## start Available data

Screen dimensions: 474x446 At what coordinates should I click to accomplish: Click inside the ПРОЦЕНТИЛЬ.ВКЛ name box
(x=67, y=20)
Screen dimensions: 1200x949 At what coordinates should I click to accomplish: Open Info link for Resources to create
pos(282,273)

## end Available data
## start Available data

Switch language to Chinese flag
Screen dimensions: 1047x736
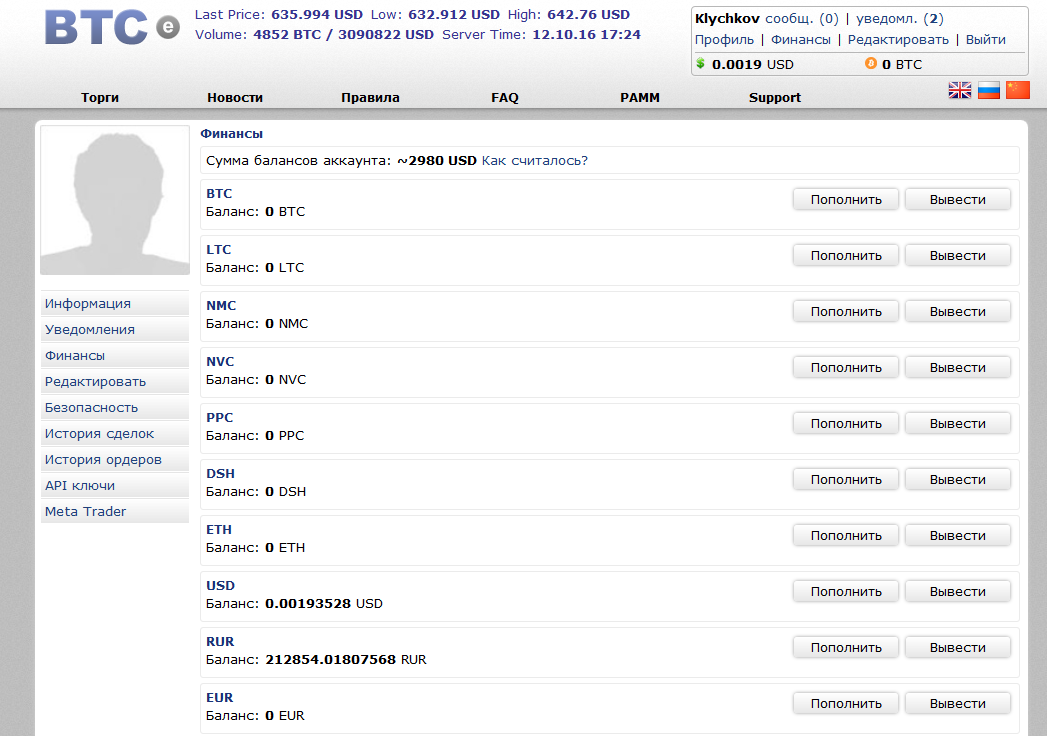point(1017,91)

## end Available data

● What is needed
Copy the listing above word for word, starting with the line that contains "Switch language to Chinese flag" and going on through the line that contains "point(1017,91)". Leave out the pictures.

● Task output
Switch language to Chinese flag
Screen dimensions: 1047x736
point(1017,91)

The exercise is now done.